6 Ways The 99 Percent Can Get More Energy Bang For The Buck
As legislators squabble over whether to extend a payroll tax cut that affects millions of middle income households, nary a word is uttered over another way to financially benefit those same families.
Slashing energy bills.
Families that earn $32,500 to $72,500 per year account for about one-third of total energy use in the United States, but rallying those households to take steps to cut that consumption - and thus their bills - is tough. It is difficult, in part, because those improvements have to be paid for, and families have other financial priorities.
"It’s really difficult to motivate them to invest in improving the efficiency of their homes, and to overcome the up-front cost barrier once they are motivated," said Mark Zimring, a researcher at Lawrence Livermore National Laboratory, which has identified ways to deliver savings on those same utility bills.
Buildings make up 70 percent of all energy use and 40 percent of all carbon emissions, so reducing power consumption eases demand on the power grid and benefits the environment, as well as the pocketbook.
An energy audit of my 1,400 square-foot house near Fresno, CA., led to a low estimate of $1,700 (after rebates) worth of retrofits that would shave $50 per month off my bill. The Berkeley researchers note that $5,000 is a more common starting point in more comprehensive home-energy upgrades, and that is too much for many people to rationalize in this economy.
"…Higher income households are simply better positioned financially to take advantage of these programs," researcher Merrian Borgeson said. "Persuading middle-income households to undertake these whole-home improvements has proven challenging, and with declines in median income and home equity - coupled with rising energy costs - that challenge has become more acute."

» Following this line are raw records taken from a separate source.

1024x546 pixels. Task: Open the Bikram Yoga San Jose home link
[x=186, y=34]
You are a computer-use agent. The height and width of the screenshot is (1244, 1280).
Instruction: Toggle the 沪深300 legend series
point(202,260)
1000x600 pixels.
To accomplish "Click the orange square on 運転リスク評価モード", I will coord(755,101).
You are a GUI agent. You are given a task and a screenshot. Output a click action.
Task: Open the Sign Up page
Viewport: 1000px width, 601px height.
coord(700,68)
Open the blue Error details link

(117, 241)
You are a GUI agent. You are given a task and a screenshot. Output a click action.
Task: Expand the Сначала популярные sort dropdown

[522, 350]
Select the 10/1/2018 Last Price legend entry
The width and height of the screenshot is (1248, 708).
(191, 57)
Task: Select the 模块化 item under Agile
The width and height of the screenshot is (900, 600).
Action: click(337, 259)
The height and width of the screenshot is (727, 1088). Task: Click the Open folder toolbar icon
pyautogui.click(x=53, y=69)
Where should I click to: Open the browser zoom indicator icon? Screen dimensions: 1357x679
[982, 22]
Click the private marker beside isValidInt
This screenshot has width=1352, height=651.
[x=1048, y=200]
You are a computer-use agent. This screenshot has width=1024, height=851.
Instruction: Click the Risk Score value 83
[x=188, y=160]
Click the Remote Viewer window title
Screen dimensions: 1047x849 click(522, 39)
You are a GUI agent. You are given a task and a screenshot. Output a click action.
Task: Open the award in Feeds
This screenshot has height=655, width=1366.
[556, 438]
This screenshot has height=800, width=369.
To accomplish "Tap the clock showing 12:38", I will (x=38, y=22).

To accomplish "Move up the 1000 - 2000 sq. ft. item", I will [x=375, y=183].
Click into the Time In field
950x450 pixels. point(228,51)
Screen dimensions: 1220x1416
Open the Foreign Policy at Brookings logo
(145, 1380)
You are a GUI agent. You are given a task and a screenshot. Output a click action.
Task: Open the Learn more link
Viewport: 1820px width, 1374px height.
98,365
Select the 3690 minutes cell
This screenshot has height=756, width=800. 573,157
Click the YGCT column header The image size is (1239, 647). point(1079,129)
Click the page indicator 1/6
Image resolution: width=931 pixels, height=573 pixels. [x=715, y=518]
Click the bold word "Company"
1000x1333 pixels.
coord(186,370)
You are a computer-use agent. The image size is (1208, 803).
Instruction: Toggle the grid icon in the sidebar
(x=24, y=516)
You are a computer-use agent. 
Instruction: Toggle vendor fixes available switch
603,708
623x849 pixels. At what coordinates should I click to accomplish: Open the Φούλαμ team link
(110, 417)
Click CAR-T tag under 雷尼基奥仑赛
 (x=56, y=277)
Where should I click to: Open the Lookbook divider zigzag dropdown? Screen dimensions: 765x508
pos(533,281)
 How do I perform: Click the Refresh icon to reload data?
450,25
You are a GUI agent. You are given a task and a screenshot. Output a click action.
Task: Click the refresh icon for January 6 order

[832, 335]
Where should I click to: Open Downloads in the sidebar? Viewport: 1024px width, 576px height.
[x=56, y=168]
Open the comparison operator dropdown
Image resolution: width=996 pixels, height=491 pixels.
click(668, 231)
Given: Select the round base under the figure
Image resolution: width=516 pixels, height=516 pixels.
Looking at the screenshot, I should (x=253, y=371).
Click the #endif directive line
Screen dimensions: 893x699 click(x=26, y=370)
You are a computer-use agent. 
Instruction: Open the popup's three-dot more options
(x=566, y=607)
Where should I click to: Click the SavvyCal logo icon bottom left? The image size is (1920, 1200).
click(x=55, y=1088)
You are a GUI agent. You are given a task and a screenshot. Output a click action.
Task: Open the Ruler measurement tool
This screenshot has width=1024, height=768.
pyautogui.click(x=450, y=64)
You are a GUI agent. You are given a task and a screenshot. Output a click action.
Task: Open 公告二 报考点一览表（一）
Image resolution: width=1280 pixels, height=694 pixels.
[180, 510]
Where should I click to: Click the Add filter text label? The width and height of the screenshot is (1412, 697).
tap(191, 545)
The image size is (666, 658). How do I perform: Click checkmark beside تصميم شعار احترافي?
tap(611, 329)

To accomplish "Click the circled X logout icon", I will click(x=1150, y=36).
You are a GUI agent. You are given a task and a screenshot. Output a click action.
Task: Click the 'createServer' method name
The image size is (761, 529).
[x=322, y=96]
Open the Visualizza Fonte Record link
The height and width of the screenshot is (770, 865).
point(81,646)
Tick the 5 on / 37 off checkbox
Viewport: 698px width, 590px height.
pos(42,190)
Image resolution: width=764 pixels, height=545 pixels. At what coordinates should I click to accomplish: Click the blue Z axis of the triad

So, what to do? The folks at the Berkeley lab have some ideas for utilities, governments and other agencies that promote efficiency:
- Solve a problem that households recognize. Messaging matters, so frame energy efficiency as an investment in the home, as an opportunity to replace aging equipment or to address safety issues;
- Offer options, from low-cost ones that seal leaks, add insulation and repairs ducts to more expensive replacement of air conditioners, furnaces and others;
- Middle-income families need programs that pay for themselves. Consider tiered packages and financial incentives based on income;
- Offer innovative financing methods, such as loan repayments tied to utility bills, property tax and paychecks;
- Leverage other public programs and funding, such as neighborhood revitalization, housing rehab and others;
- Governments can adopt energy labeling, and make energy efficiency more visible and valuable in the home real estate market;
Energy efficiency has been called the “low-hanging fruit” of the clean-energy movement because a relatively minimal investment can reap huge rewards. Paybacks are often quick - often only a few years - and the savings don’t stop when costs are recouped. I estimated that my savings would equate to an investment that yields a 9 percent return, while a scientist cited in this blog post reduced his monthly power bill from $400 to $50.
The city of Fresno crunched utility data and determined that a 30 percent across-the-board reduction in energy use would pump $260 million into the local economy. (More in this blog post.)
That’s just one city. Imagine the financial boost if that was nationwide.